The Home Beautiful: The Burges Washstand, 1879



Washstand
William Burges, 1879
This and all related images from the Victoria & Albert Museum


Celebrated designer William Burges (1827-1881) vehemently disliked the style of Georgian furniture of the Eighteenth and early Nineteenth Centuries.  As a designer, he sought only to introduce what he considered a more appealing style.  This washstand, designed by Burges, typifies his ideals.

The piece has been brightly painted and employs rich materials, complex fittings and references to literature and myth.  Despite the fanciful nature of the design, the washstand was perfectly functional with a water tank with a tap in the upper castellated section.  It is fitted with a marble basin which has been inlaid with silver fish motifs.  The basin is fitted with a tap in the form of a bronze animal and it swivels so that the dirty water can be tipped into a bucket in the cupboard below.

Burges called “The Tower House,” in Melbury Road, London, his home from 1878 until his death in 1881.  Always eager to surround himself with his preferred style, Burges designed every aspect of the house himself—with a façade in the Reformed Gothic style, and an interior which was decorated in the most elaborate fashion.

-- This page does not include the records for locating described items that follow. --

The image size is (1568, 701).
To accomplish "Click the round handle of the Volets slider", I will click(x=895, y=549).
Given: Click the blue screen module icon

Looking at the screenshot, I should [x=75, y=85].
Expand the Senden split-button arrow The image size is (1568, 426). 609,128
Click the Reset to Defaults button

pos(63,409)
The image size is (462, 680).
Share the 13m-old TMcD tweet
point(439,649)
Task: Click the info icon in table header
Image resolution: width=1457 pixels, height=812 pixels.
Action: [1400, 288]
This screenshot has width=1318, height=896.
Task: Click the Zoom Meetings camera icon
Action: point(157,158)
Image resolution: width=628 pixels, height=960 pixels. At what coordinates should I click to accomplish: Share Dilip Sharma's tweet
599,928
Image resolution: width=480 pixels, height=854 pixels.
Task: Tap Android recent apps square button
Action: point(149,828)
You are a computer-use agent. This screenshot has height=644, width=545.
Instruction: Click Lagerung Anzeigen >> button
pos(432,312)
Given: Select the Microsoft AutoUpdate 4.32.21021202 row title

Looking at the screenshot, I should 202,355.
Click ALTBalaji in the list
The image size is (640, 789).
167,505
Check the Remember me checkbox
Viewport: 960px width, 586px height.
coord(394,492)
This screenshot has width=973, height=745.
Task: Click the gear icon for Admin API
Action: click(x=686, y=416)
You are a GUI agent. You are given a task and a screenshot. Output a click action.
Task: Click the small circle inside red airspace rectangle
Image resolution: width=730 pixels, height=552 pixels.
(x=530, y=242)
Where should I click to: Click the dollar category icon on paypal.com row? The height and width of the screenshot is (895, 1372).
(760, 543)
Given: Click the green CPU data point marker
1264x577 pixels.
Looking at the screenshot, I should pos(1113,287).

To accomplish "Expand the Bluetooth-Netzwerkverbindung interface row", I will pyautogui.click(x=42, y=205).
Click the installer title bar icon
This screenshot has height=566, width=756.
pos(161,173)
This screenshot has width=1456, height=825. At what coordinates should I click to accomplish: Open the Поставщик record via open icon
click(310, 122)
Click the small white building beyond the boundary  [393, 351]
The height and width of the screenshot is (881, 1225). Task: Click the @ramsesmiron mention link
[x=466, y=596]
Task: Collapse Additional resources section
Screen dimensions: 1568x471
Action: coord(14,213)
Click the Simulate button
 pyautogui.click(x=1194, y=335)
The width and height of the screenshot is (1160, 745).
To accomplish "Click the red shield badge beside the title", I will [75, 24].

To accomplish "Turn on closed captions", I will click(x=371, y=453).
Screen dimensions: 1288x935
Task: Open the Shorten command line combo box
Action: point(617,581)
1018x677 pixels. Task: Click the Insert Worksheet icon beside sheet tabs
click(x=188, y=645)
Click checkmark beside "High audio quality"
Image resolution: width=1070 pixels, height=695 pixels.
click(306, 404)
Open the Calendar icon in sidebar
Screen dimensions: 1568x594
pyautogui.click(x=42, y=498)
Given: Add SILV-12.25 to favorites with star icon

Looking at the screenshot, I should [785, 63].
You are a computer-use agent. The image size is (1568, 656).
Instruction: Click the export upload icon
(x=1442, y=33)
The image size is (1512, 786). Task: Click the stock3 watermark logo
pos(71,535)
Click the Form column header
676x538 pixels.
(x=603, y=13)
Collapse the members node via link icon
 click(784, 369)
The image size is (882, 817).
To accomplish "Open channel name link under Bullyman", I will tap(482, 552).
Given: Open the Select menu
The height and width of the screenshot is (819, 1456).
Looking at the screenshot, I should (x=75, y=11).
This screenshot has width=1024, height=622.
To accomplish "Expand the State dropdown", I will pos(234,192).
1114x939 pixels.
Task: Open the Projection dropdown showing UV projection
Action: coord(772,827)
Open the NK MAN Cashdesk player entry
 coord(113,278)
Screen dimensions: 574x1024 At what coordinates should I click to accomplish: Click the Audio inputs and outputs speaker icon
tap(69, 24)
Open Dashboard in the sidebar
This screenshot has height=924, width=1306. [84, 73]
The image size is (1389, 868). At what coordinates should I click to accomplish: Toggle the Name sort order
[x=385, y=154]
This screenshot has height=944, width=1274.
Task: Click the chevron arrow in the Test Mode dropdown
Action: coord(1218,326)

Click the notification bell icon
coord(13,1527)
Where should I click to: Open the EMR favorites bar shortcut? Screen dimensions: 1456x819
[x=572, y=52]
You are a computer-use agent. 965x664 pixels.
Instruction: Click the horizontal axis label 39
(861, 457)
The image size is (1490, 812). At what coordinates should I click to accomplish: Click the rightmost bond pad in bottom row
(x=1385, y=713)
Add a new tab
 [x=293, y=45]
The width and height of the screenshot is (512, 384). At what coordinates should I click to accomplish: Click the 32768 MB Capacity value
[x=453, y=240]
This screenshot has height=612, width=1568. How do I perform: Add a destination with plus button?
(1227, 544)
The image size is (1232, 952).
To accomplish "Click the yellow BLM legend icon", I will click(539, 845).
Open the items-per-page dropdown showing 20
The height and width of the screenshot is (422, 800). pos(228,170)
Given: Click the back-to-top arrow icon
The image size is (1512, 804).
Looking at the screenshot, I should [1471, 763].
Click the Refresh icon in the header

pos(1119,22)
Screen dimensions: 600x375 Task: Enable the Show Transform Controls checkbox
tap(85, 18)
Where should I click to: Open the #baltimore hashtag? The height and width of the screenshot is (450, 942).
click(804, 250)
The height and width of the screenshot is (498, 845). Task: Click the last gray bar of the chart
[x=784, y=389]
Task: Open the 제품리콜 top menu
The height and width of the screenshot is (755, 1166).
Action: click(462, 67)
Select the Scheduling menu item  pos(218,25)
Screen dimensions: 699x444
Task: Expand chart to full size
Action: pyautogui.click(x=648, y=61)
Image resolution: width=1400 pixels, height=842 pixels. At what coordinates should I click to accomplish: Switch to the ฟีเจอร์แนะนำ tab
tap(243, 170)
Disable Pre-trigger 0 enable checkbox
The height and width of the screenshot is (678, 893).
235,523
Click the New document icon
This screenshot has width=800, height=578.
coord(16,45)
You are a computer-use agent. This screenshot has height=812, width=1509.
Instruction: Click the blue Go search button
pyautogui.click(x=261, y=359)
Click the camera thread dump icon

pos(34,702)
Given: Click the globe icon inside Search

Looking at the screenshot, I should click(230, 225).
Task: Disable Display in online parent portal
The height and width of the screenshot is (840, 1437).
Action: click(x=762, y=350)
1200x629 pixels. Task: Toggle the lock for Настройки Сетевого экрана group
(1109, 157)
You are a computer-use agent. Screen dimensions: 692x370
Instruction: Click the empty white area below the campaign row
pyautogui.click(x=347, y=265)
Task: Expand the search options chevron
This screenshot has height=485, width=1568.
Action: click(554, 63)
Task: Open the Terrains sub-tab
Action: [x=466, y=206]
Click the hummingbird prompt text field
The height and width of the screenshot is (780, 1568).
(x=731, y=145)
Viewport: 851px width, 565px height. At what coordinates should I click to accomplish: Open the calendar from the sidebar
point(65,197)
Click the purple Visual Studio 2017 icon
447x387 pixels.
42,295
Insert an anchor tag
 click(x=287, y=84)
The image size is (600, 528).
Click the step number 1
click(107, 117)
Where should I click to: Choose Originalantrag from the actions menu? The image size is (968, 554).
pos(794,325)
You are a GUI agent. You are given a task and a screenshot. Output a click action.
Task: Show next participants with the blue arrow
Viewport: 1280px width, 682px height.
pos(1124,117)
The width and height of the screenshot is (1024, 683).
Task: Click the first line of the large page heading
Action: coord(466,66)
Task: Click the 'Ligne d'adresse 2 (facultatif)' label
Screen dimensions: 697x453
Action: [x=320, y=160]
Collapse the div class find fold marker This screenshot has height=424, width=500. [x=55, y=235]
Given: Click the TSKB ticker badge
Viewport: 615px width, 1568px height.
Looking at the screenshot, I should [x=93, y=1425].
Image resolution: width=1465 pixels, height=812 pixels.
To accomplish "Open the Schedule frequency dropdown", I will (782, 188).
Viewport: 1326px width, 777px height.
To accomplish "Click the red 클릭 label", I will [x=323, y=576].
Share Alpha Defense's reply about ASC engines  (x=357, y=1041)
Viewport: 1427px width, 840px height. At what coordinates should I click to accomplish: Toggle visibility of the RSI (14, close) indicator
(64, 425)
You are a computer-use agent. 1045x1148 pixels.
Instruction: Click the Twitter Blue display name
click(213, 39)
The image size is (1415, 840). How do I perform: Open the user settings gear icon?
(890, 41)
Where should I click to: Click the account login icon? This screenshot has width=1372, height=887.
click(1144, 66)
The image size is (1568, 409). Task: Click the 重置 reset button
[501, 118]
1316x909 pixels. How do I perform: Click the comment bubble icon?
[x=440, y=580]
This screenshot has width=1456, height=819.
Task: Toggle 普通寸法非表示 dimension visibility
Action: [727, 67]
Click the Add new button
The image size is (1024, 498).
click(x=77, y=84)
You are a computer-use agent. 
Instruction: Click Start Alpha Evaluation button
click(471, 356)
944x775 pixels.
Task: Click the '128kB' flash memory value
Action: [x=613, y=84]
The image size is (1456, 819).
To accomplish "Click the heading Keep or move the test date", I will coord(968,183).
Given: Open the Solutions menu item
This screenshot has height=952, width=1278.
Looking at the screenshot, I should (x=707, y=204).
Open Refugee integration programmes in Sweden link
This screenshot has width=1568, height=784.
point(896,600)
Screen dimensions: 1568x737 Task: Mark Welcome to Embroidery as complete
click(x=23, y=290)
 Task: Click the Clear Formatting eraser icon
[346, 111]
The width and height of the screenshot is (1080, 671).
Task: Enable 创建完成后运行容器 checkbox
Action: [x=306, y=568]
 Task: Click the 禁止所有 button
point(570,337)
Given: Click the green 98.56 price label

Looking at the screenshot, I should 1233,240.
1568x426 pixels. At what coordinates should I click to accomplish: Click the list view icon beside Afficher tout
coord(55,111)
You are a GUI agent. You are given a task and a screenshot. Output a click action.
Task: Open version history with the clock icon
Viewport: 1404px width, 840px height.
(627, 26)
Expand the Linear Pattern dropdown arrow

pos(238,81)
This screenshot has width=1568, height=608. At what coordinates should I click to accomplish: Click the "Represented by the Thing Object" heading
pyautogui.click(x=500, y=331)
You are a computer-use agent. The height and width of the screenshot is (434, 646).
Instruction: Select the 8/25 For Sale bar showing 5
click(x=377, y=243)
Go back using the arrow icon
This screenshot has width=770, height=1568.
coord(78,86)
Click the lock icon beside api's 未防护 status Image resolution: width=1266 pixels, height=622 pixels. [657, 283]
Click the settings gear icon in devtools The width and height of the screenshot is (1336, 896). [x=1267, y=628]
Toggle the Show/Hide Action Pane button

He made this washstand specifically for the Guest Chamber, of which a visitor wrote, “The whole chamber is like an ancient shrine or reliquary.”

Not only was William Burges an architect and designer of furniture, he put his creative energies to metalwork and jewelry. He famously worked on Cardiff Castle and Castell Coch, near Cardiff, in Wales.  He had a peculiar personal life—devoted to the study of medieval art and the collection of armor. He was described by the wife of a patron as “ugly Burges who designs lovely things.”